Tu verras, ton Pc ne te servira qu'à imprimer d'ici peu. 
Et puis, n'écoute pas les on dits. 
Ce n'est jamais intéressant. 


Sent from my iPad using Forums iGeneration


----------



## Deseart27 (24 Août 2014)

Bruno de Malaisie a dit:


> Merde alors! Dropbox ne fonctionne pas avec Pages?
> C'est pourtant ce que je fais tout le temps&#128077;&#128077;&#128077;
> Bien sûr que Pages Keynote et Numbers fonctionnent avec Dropbox, GoogleDrive, Box et ou iCloud.
> Je te conseillerais de télécharger aussi Documents qui agrègera tous tes comptes "Cloud"
> ...



Arf j'avais lu un test de Pages qui disait justement que c'était son principal défaut. C'est surement périmé ahah ! Il faut que je me renseigne niveau Cloud et tout, je suis un peu à la ramasse et j'aimerais tout organiser avant la rentrée


----------



## Deseart27 (26 Août 2014)

Bruno de Malaisie a dit:


> Merde alors! Dropbox ne fonctionne pas avec Pages?
> C'est pourtant ce que je fais tout le temps&#128077;&#128077;&#128077;
> Bien sûr que Pages Keynote et Numbers fonctionnent avec Dropbox, GoogleDrive, Box et ou iCloud.
> Je te conseillerais de télécharger aussi Documents qui agrègera tous tes comptes "Cloud"
> ...



Je n'arrive pas à utiliser DropBox via pages/numbers et autres, pourrais-tu m'expliquer s'il te plait ? ^^ J'ai trouvé deux-solutions, mais elles ne fonctionnent plus maintenant..


----------



## Bruno de Malaisie (27 Août 2014)

Quand tu as terminé ton document sur Pages, sélectionne en haut à droite de l'écran le symbole qui est à gauche du? Cela sert à partager. Tu peux soit l'envoyer par mail ou envoyer ton document sur une autre application (au hasard Dropbox:
Il te faut d'abord sélectionner le format (.doc si tu veux travailler dessus d'un pc ou .pdf si tu veux le garder tel quel.
Une fois que cela est fait, sélectionne Dropbox, sauvegarde et le tour est joué.

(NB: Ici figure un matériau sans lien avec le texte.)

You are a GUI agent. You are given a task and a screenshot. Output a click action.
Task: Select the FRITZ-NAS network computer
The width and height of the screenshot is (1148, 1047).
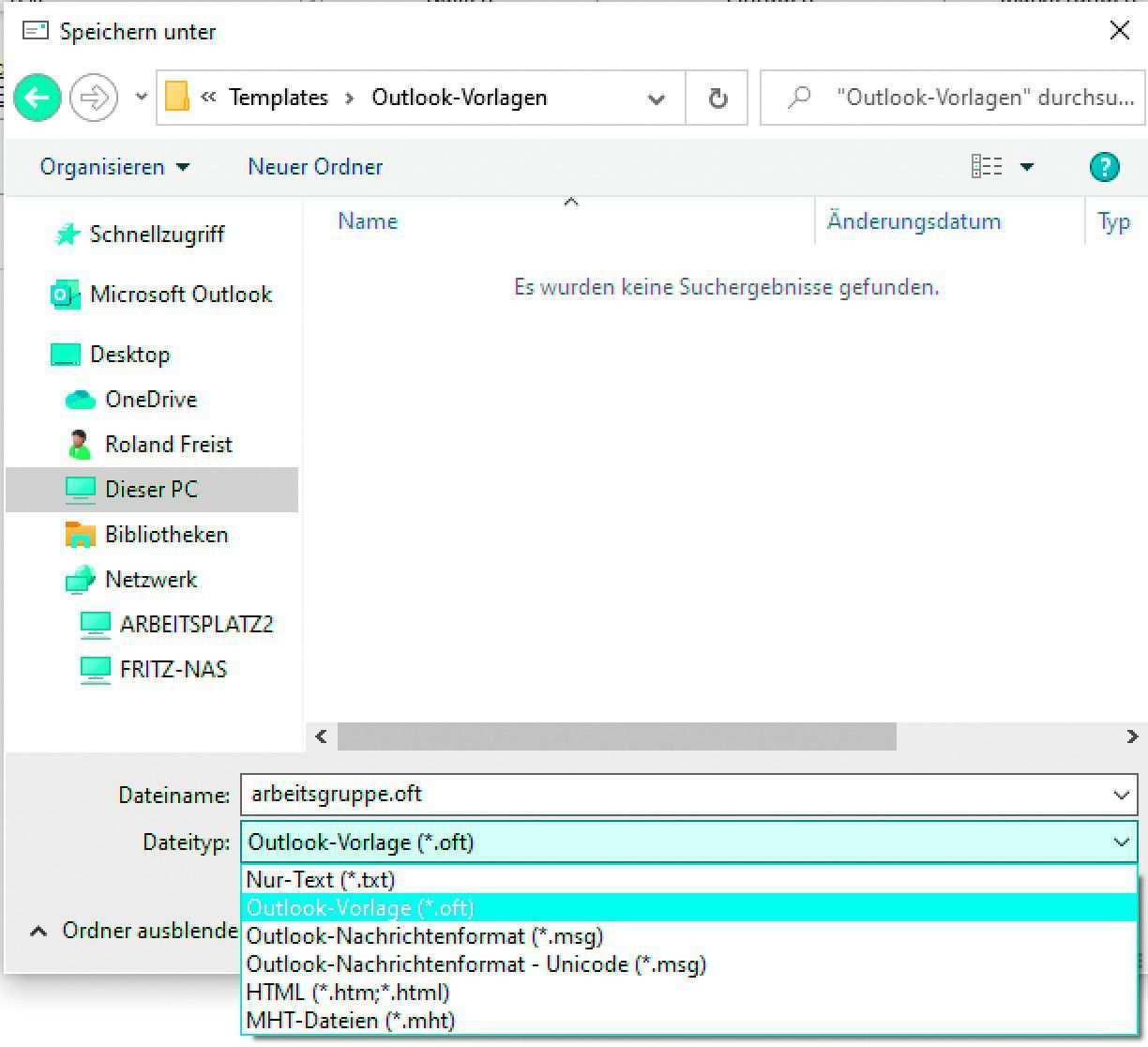coord(173,670)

Sent from my iPad using Forums iGeneration

---------- Nouveau message ajouté à 11h54 ---------- Le message précédent a été envoyé à 11h53 ----------

Et dans l'autre sens (Dropbox à Pages), tu ouvres ton document de Dropbox et tu l'envoies sur Pages pour travailler dessus encore....


Sent from my iPad using Forums iGeneration


----------